[Screenshot and document pointing data]
-- Begin --

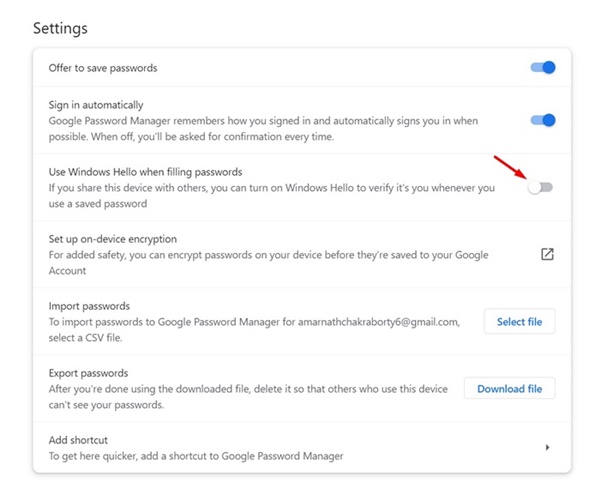Turn off the "Offer to save passwords" switch
Viewport: 600px width, 482px height.
point(542,68)
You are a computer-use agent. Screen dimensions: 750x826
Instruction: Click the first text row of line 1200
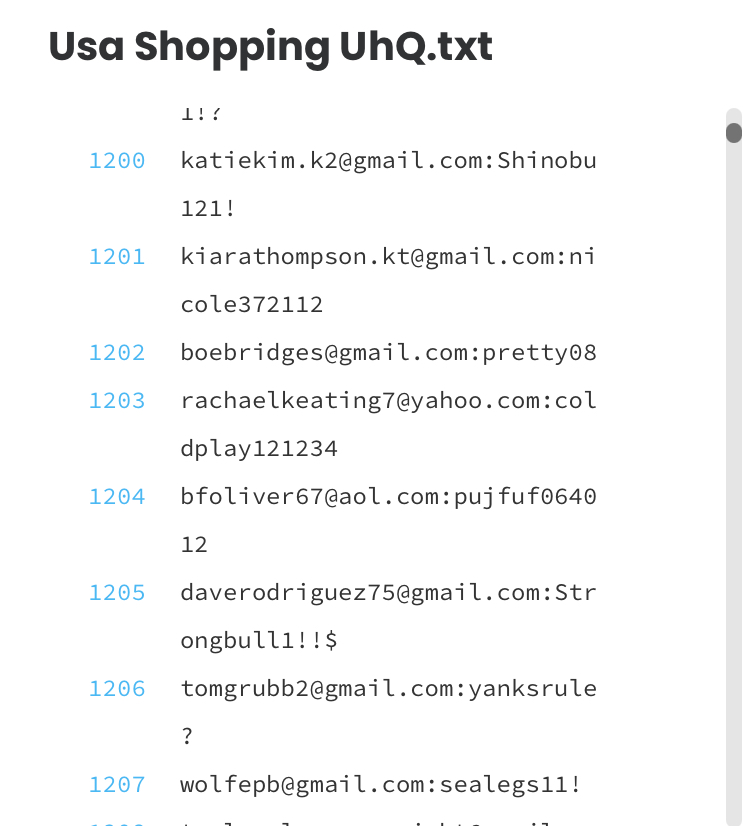[x=388, y=161]
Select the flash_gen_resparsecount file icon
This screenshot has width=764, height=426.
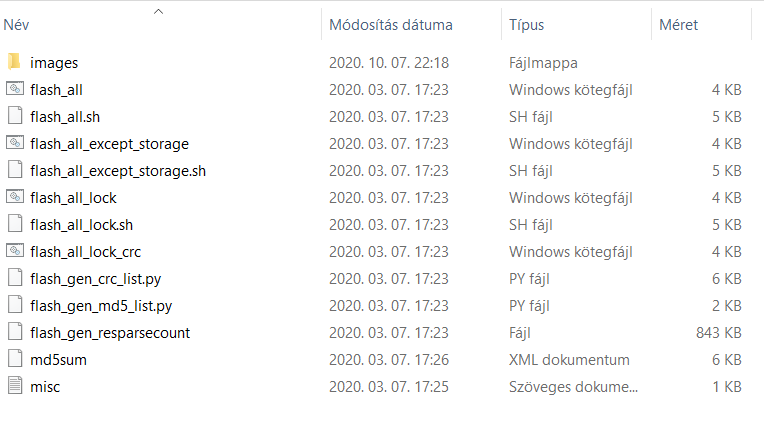pos(15,332)
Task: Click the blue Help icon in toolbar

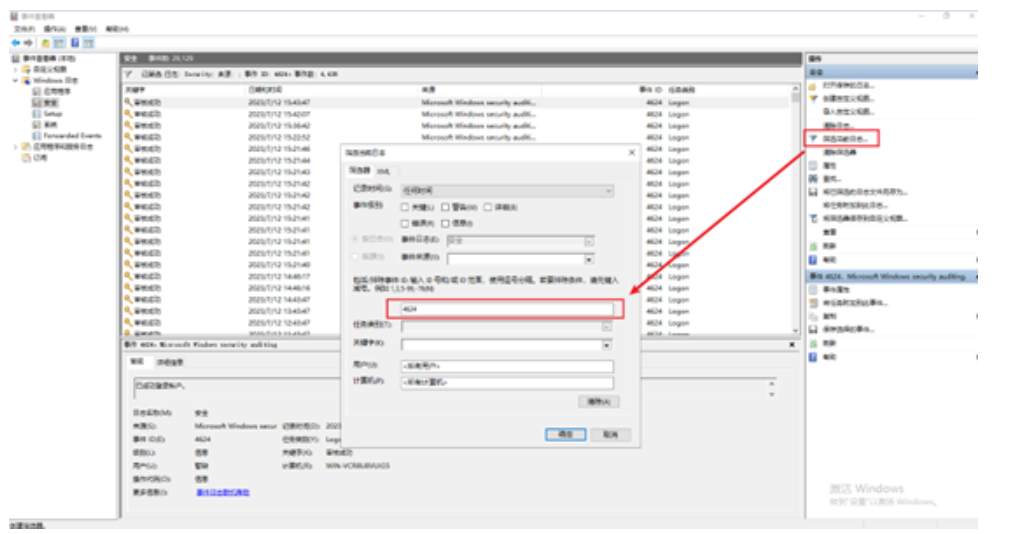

-- End --

[To do]
Repeat every row above word for word, leaving out the pictures.

[Response to the task]
Turn off the "Offer to save passwords" switch
Viewport: 600px width, 482px height.
point(542,68)
You are a computer-use agent. Screen dimensions: 750x826
Instruction: Click the first text row of line 1200
[x=388, y=161]
Select the flash_gen_resparsecount file icon
This screenshot has width=764, height=426.
pos(15,332)
Task: Click the blue Help icon in toolbar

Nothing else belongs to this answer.